====== Recorded data

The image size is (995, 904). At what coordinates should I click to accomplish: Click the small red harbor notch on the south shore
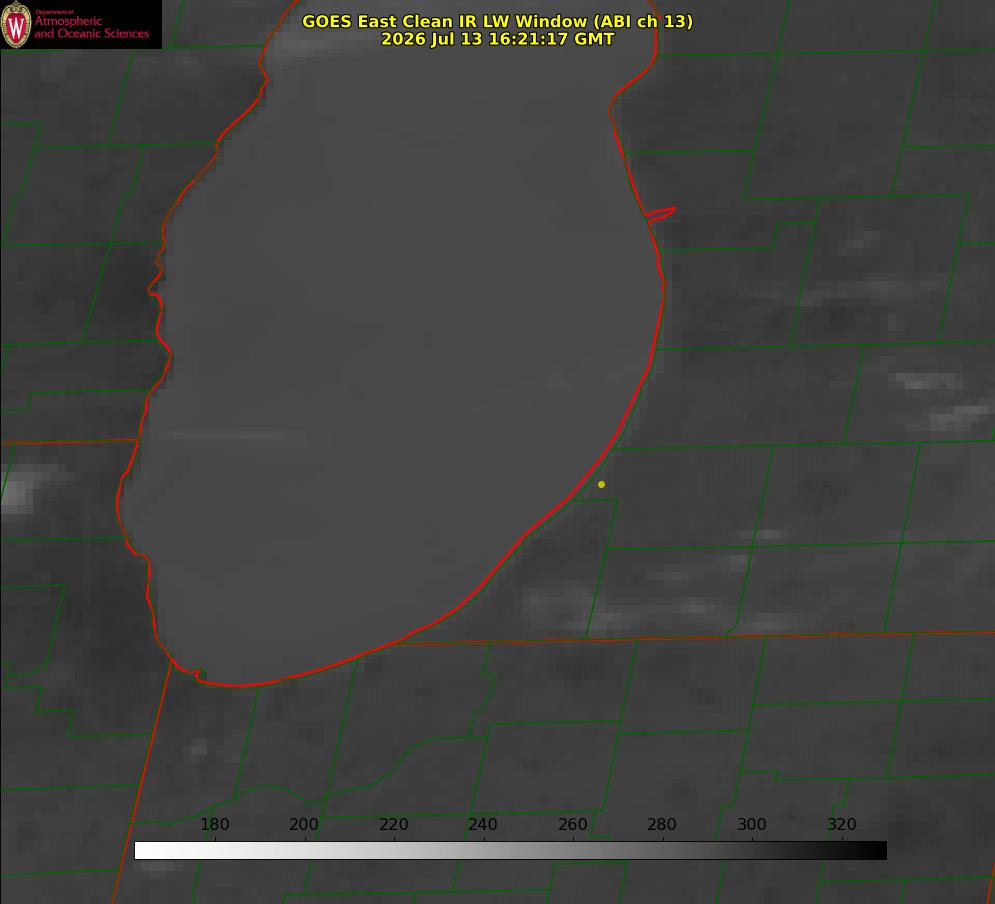(x=195, y=674)

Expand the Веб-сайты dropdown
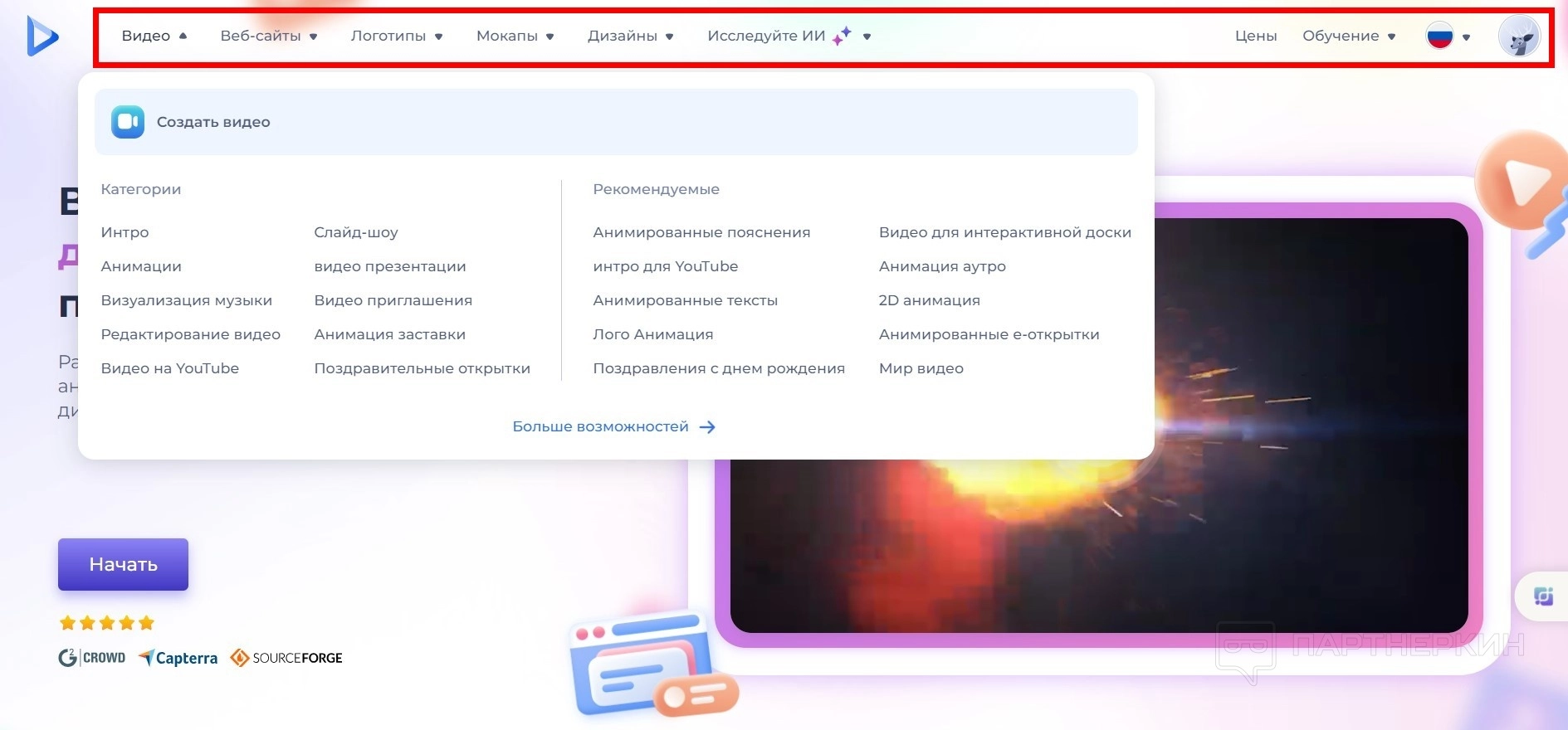coord(269,36)
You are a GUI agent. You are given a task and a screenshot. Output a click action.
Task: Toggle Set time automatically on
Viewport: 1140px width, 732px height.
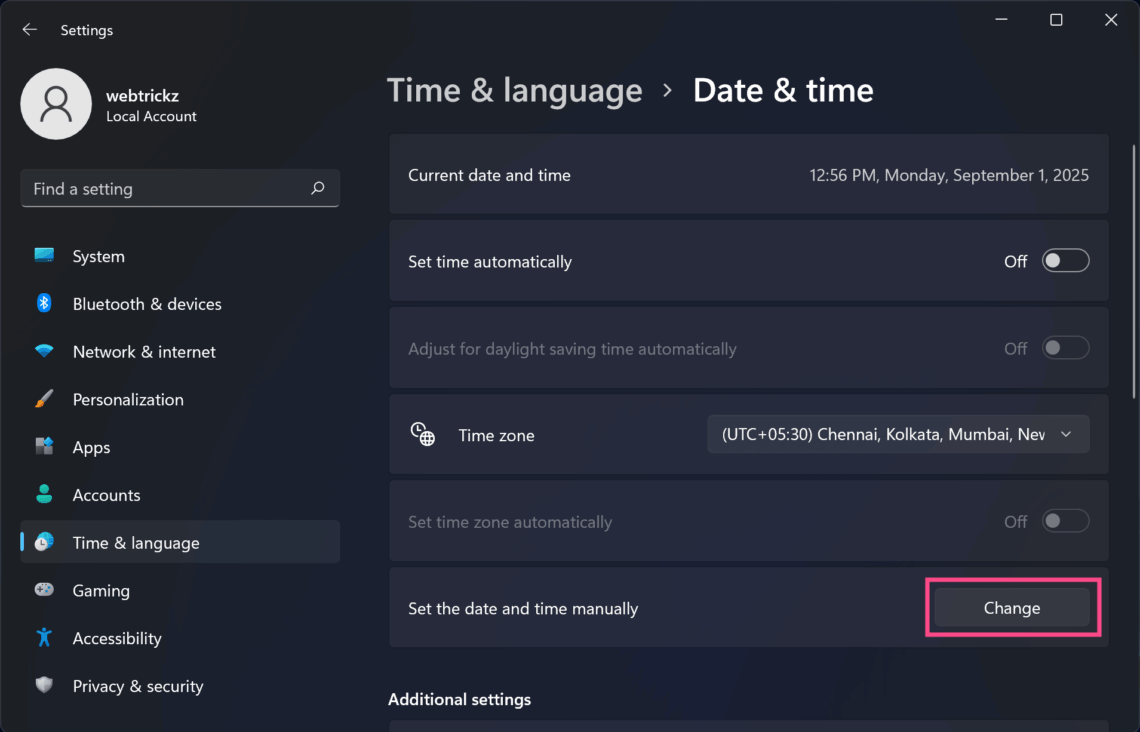1065,261
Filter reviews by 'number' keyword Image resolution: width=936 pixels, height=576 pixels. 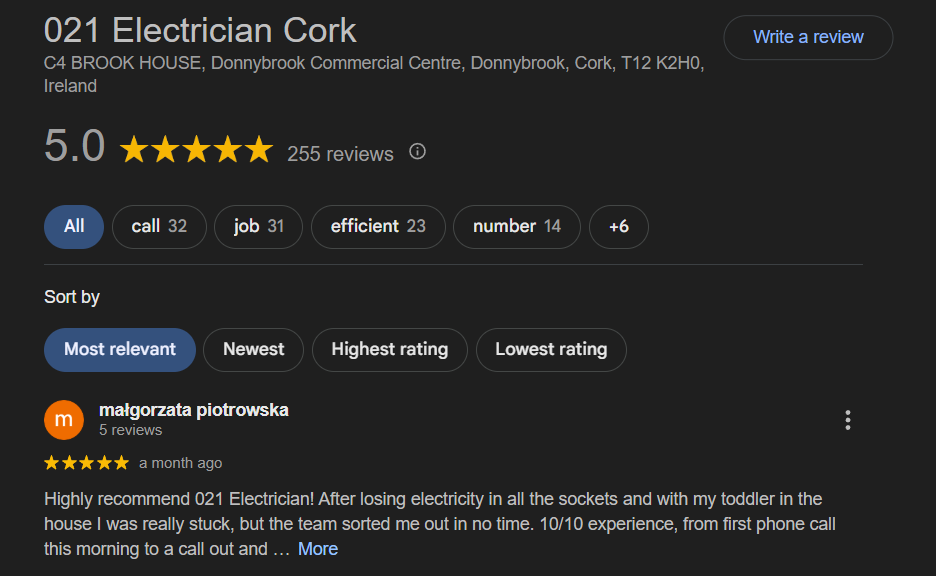tap(517, 226)
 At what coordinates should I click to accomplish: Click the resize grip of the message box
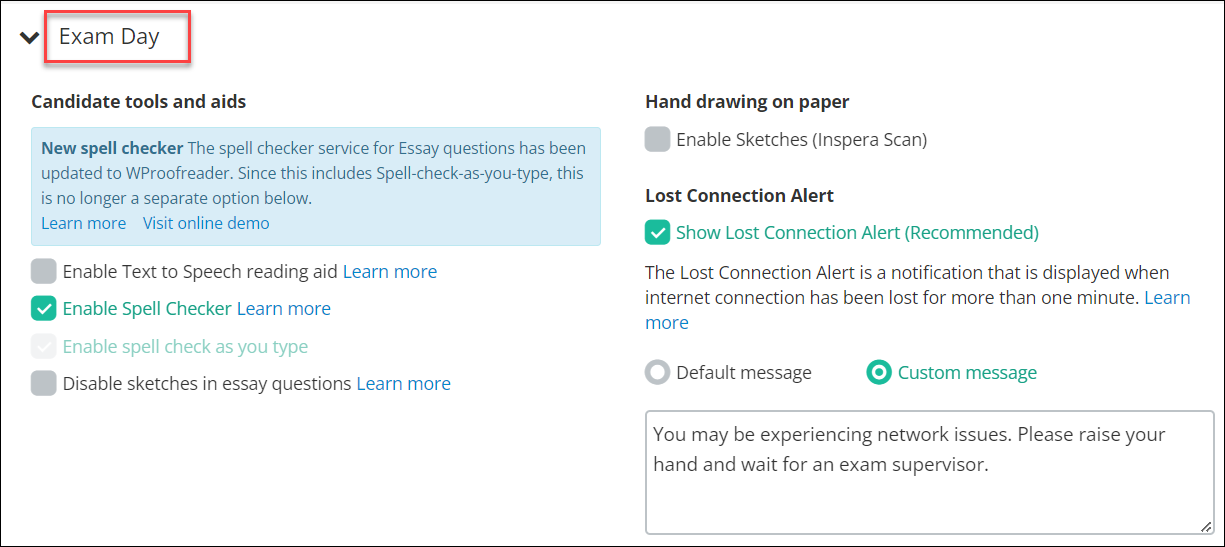click(x=1205, y=525)
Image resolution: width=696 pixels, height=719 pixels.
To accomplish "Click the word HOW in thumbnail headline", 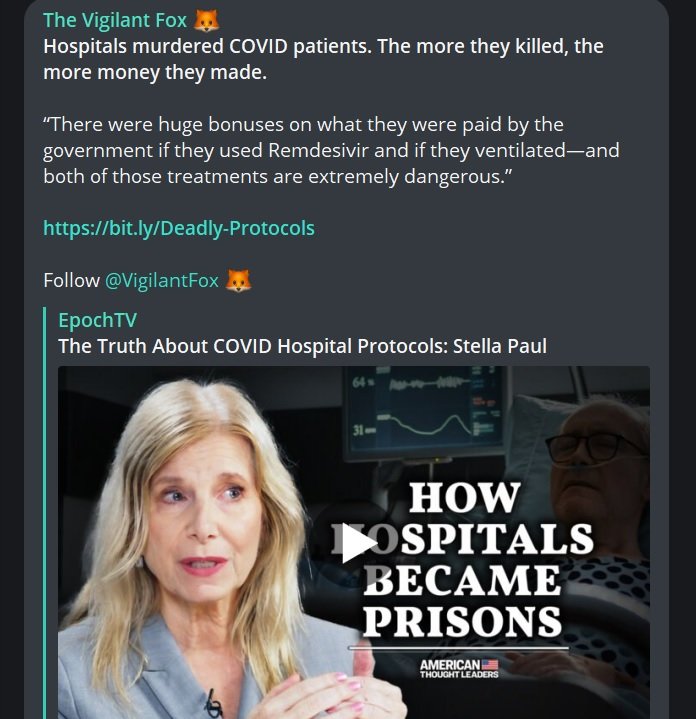I will [464, 497].
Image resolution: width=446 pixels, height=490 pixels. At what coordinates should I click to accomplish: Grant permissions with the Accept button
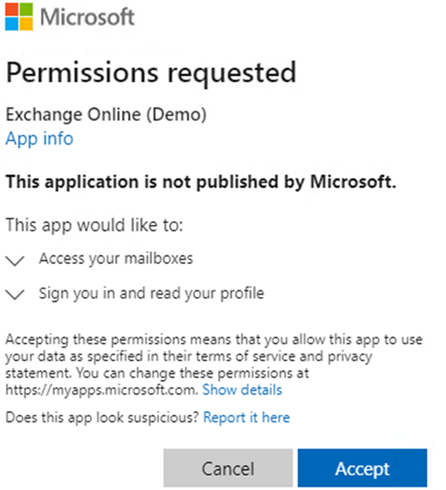(362, 468)

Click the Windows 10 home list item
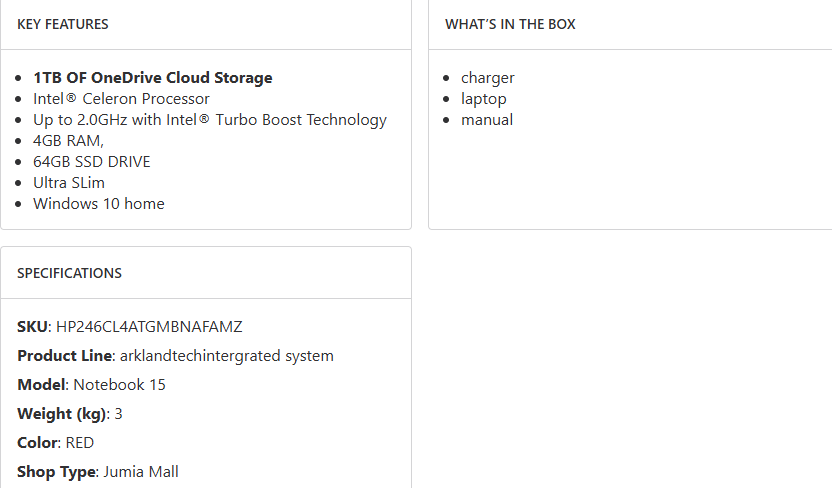[98, 204]
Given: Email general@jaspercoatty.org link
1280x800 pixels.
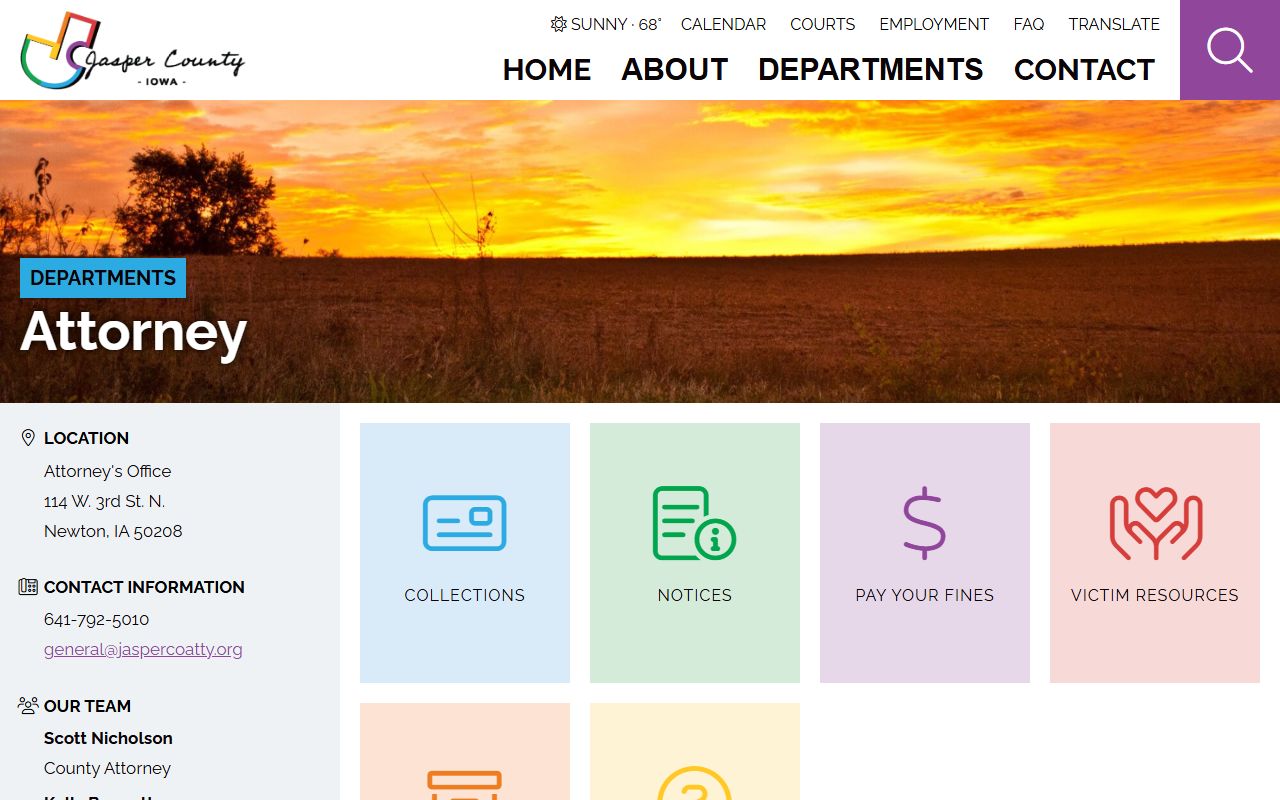Looking at the screenshot, I should (x=143, y=649).
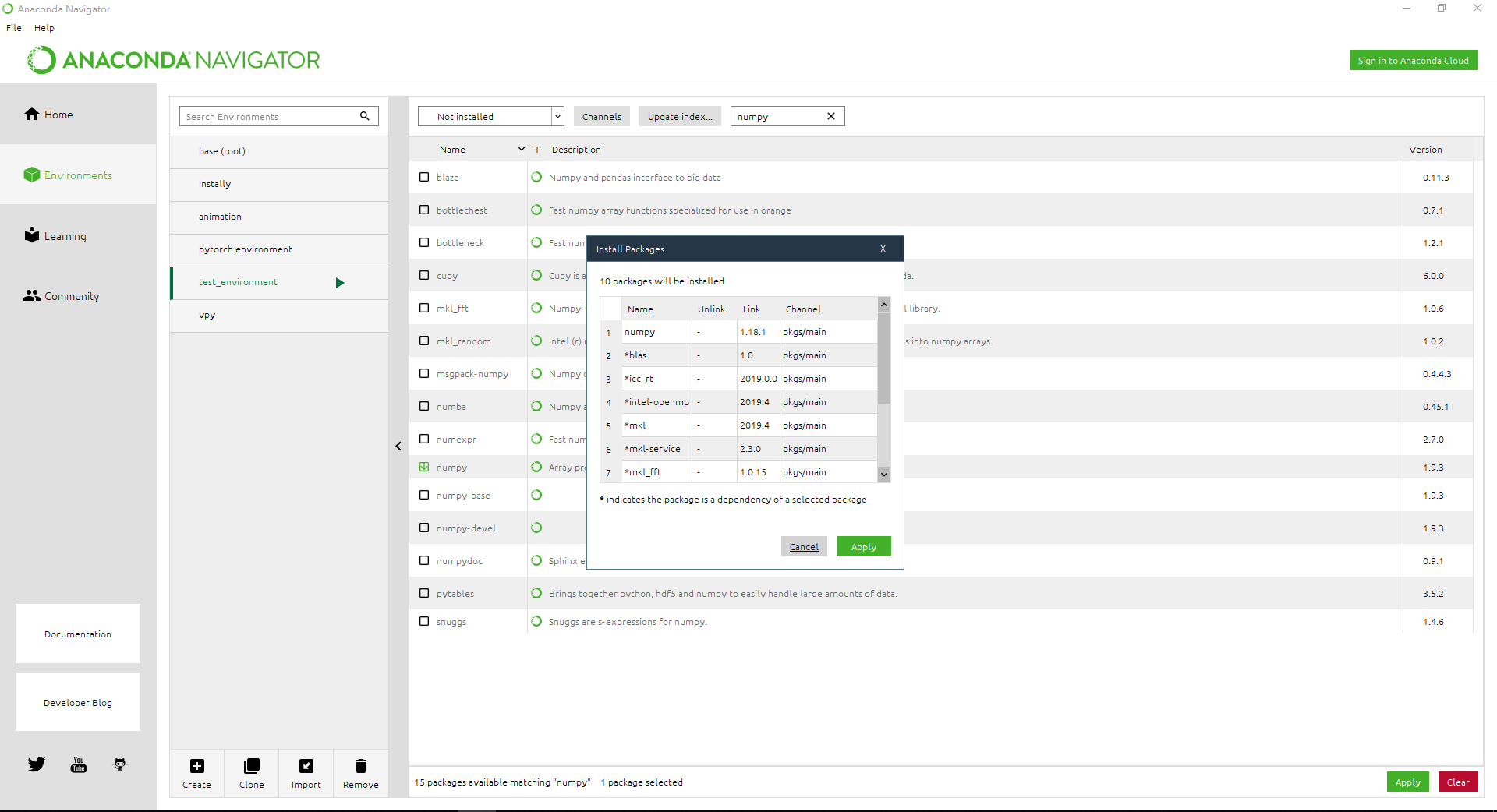Open the Help menu
1497x812 pixels.
[x=44, y=28]
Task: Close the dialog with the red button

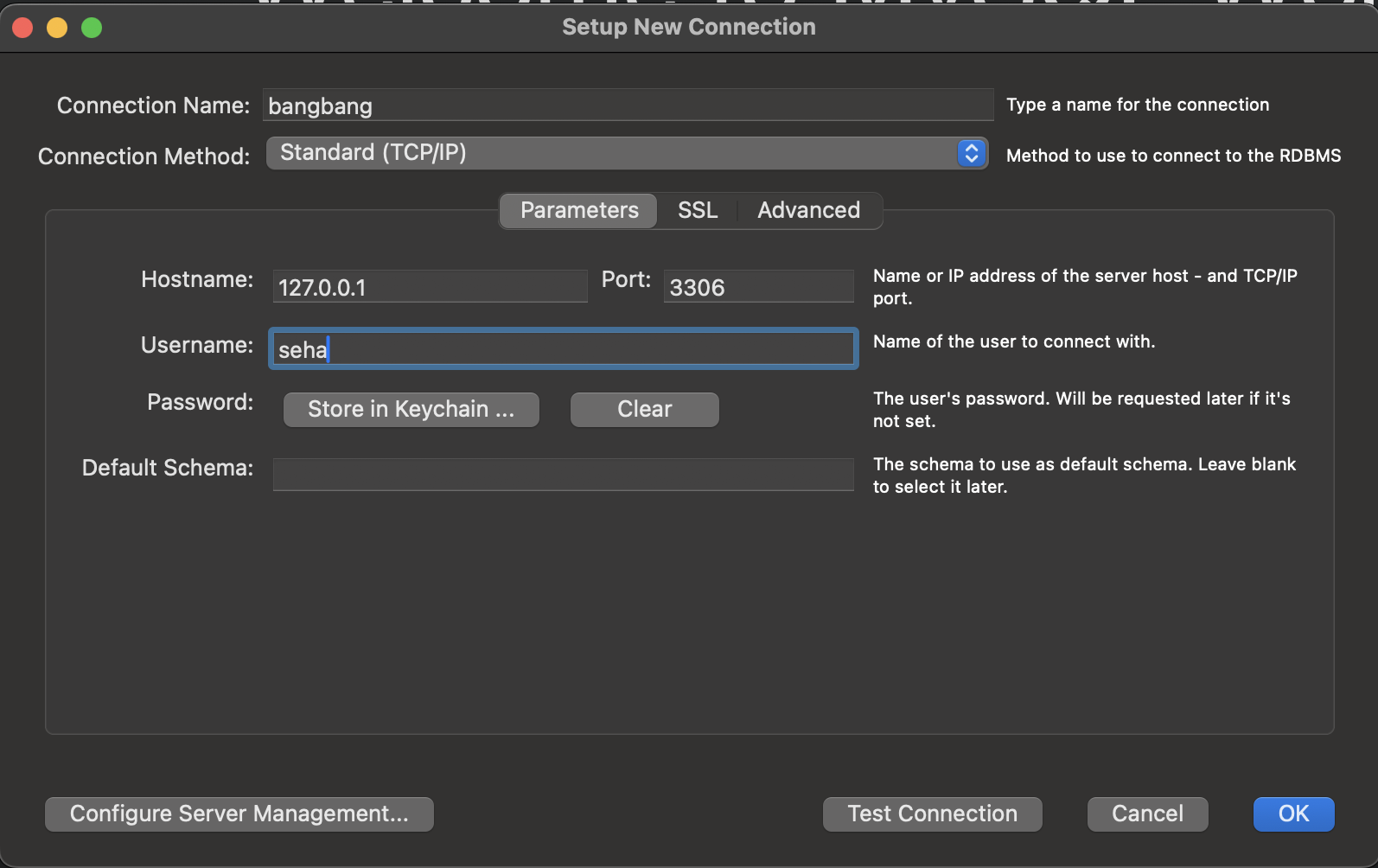Action: point(22,28)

============

What to produce: Could you reproduce exactly the lines running from the one with "Image resolution: width=446" through the final line of the listing above, both included, and drop the pictures?

Exercise result:
Image resolution: width=446 pixels, height=490 pixels. At what coordinates should I click to accomplish: Grant permissions with the Accept button
(362, 468)

Click the Windows 10 home list item
[98, 204]
Given: Email general@jaspercoatty.org link
1280x800 pixels.
Looking at the screenshot, I should (x=143, y=649).
Open the Help menu
1497x812 pixels.
[x=44, y=28]
Task: Close the dialog with the red button

Action: point(22,28)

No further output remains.